Until being forced down the rabbit hole of eating disorders, I had the usual strongly held opinions. These diseases were somehow the parents’ fault, and anyone who wanted to could just decide to get better. Why in the world would anyone get started on an eating disorder like anorexia? It made no sense to me. When I’m hungry, I eat. Food is health, love, community, and fun. Back then I didn’t see the irony in my opinion. I used to be the One Who Didn’t Eat, and then became a no-fun vegetarian, and now I can’t see why anyone would go that route? Ahem.
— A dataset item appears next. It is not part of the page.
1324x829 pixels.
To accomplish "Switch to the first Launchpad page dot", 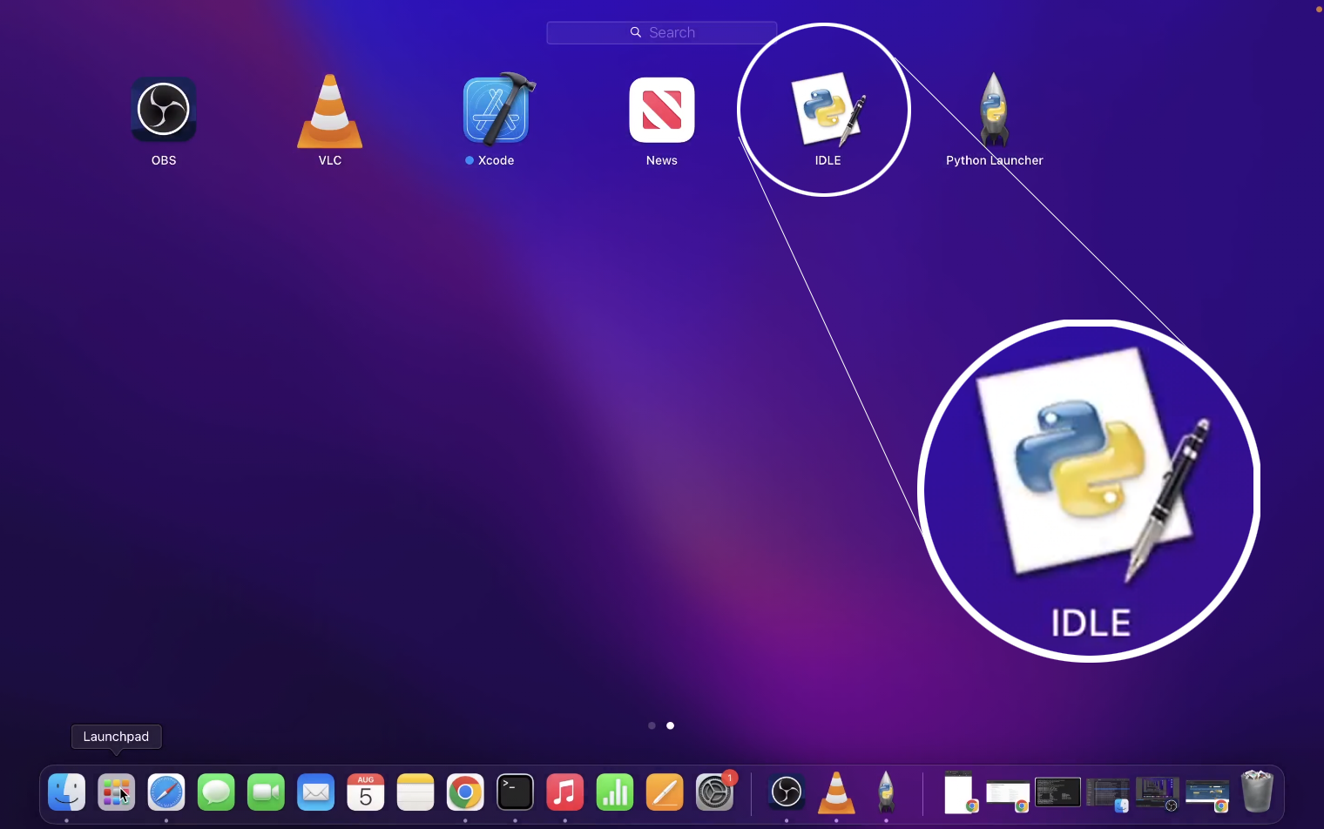I will coord(652,725).
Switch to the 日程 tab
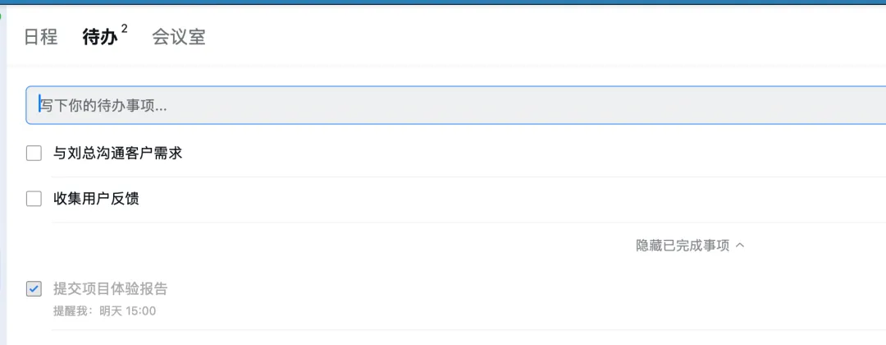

Four experts helped me reframe the question as: Why do some people get eating disorders and not others? In a thin-worshipping, food-obsessed culture, where we like to think that with willpower we can control most aspects of our lives, it’s a wonder everyone doesn’t have an eating disorder. I was lucky enough to encounter these four experts—a psychologist, a college adviser, a dietician, and a high school English teacher—while navigating the thicket of ever-changing information. A former Olympic athlete also pitched in. Each of them cleared up an issue or two for me, Ned, and Lisa. They helped us recognize the surprising expert who finally got through to Lisa.
The Psychologist
sheila:
Louise Stirpe-Gill was one of the most clear-sighted people we met on this journey, perhaps because she’d been immersed in the field of eating disorders and had taken a step away. Lisa and I met her when we gave a talk about eating disorders at our synagogue. Stirpe-Gill had specialized in ED for many years. She still sees some binge eaters, bulimics, and anorexics, but she found it more therapeutic to widen her practice—for herself as well as her patients. It’s very hard on a physician to treat so many people that close to death. At first, she saw mostly female college students. Then they were high schoolers. In the mid-nineties, Stirpe-Gill started getting male patients with eating disorders. That hasn’t let up, although men are still more vulnerable to feeling shame about mental illness and therapy, and more likely to stay away until a physical ailment requires action.